Giant man-eating rats! Killer kids! Satanic possession! Masked Serial Killers! Evil Nazi gnomes!
What do all these have in common, you ask? They are some of the plot points in a few of the insane horror novels to come out in the 1970’s and 1980’s. Grady Hendrix (My Best Friend’s Exorcism, Horrorstor) gives us a brief history of an often overlooked aspect of the horror genre, the horror novel, in his book Paperbacks From Hell: The Twisted History of 70’s and 80’s Horror Fiction (Quirk Books, 2017).
Hendrix’ book, which I read in only two sittings, is a wildly entertaining tour throughout the often insane world of the paperback horror novel. Rather than go chronologically, Hendrix takes each chapter to go through one particular subgenre of horror, such as the Satanic/demonic, animal horrors, haunted house, and serial killers. During each chapter he highlights a plethora of horror novels, giving a brief synopsis of most of them. Some of the more outlandish works get a longer treatment, but Hendrix leaves no stone unturned when it comes to exploring the ghastly content of some of the best horror fiction you’ve never heard of.
Hendrix writing style is incredibly informative, and often hilarious. You can tell that he has a passion for his work, and is extremely knowledgeable. Part of what makes Paperbacks from Hell such a treasure is that it brings to the forefront some classic horror fiction that has long been forgotten. He doesn’t only go through the more well known Stephen King or Dean Koontz novels, he also makes us aware of some other marvelous works we’d never have known about otherwise, really making the reader wish he had access to all of them.
While Hendrix’ text is the meat of the book, it comes accompanied by some of the greatest cover images I have ever seen. Almost every page is overflowing with macabre, ghastly cover art that is truly spellbinding. In full color, each image shows the technical detail in these artful masterpieces. There were many books I wanted to read simply because of the cover! He also provides some biographies of various artists, so that if the reader wishes to look up more of their where he can do so. The kinds of cover art we see laid out here is akin to the kind we used to see lining the shelves in the horror section of the local video rental store.
All in all, I’d say this book is a must for fans of the horror genre.
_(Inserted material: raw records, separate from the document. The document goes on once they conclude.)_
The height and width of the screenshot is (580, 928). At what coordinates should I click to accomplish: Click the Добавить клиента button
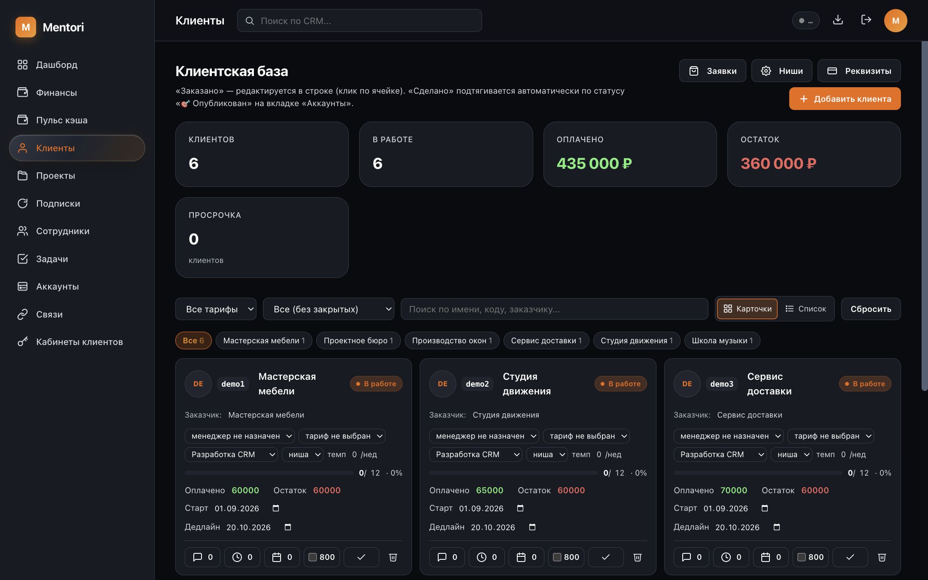pyautogui.click(x=845, y=99)
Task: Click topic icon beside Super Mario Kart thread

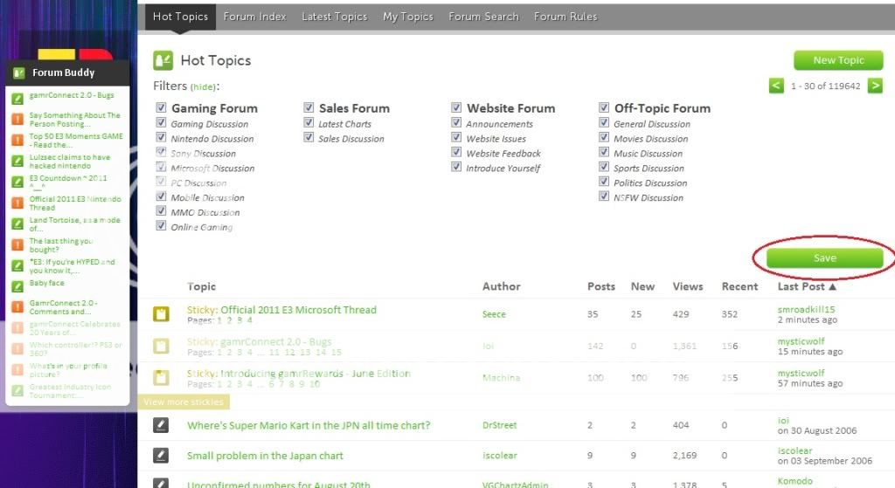Action: (x=161, y=425)
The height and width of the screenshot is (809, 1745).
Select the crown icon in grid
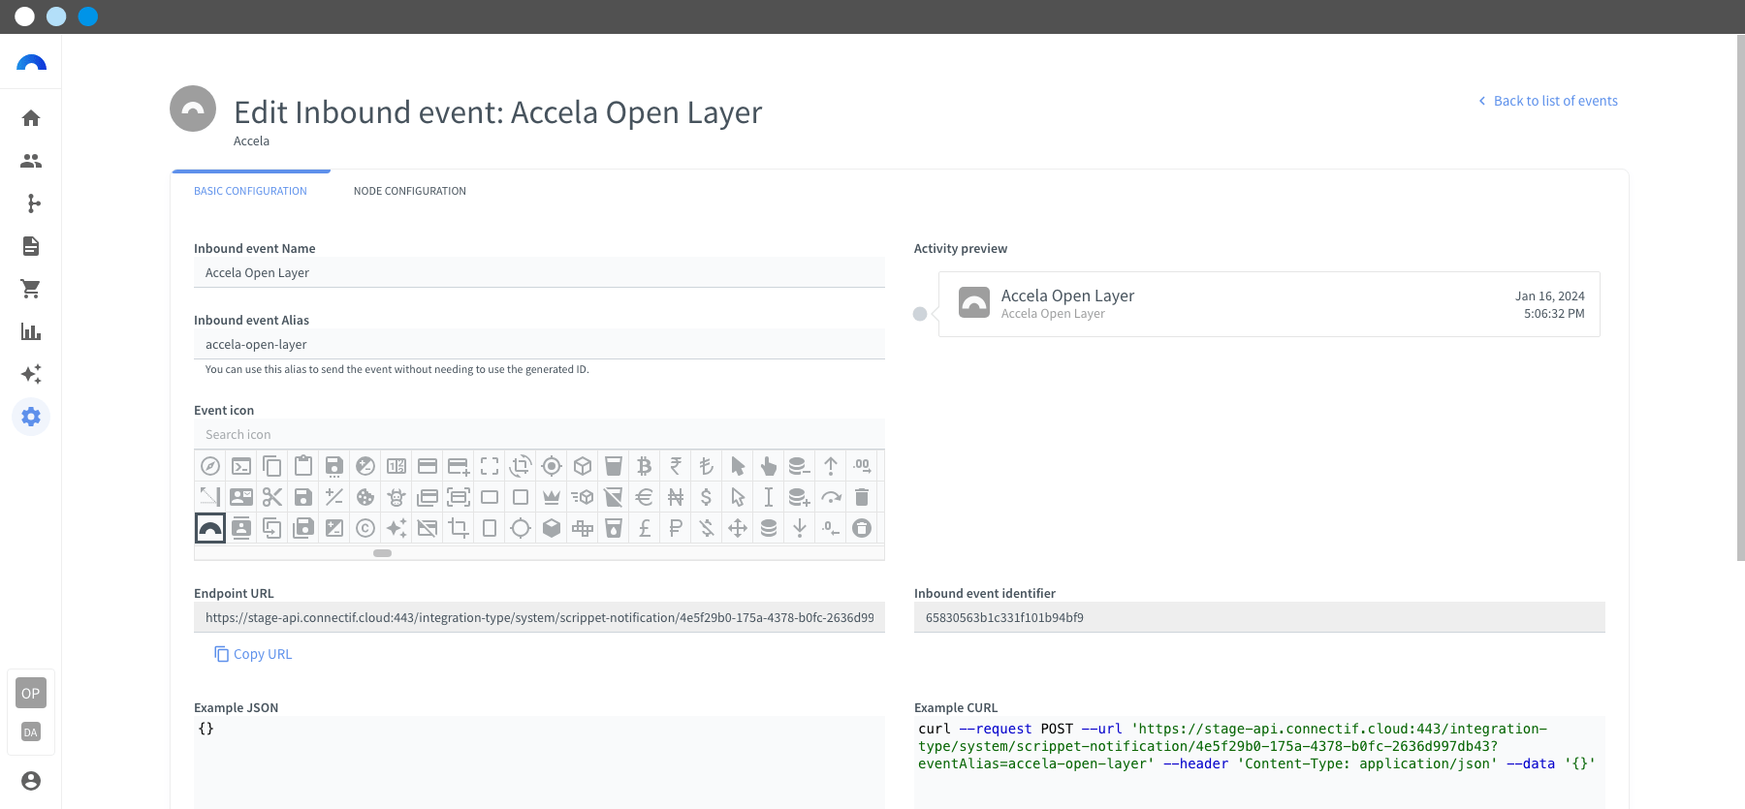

Even those who don’t often find themselves sitting on the couch with a book in their hand would find Grady Hendrix latest work of great value. It took me only two days to read it, and the whole way I compiled a list of novels to read this year. Thanks to Hendrix, I have declared 2018 (for me) the Year of the Horror Novel.No true fan of the horror genre should be found without this book on their bookshelf or coffee table!